• **DATA TO EXAMINE**
════
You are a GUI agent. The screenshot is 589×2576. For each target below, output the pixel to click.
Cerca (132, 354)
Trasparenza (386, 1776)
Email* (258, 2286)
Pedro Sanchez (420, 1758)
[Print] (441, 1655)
════
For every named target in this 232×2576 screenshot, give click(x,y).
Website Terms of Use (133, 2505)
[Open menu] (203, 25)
════
• **WHAT TO DO**
Wherever the line holding "For every named" falls in the entries above, copy exactly from it through the line holding "[Open menu] (203, 25)", inclusive, and add nothing.

• **ANSWER BOX**
For every named target in this 232×2576 screenshot, give click(x,y).
Website Terms of Use (133, 2505)
[Open menu] (203, 25)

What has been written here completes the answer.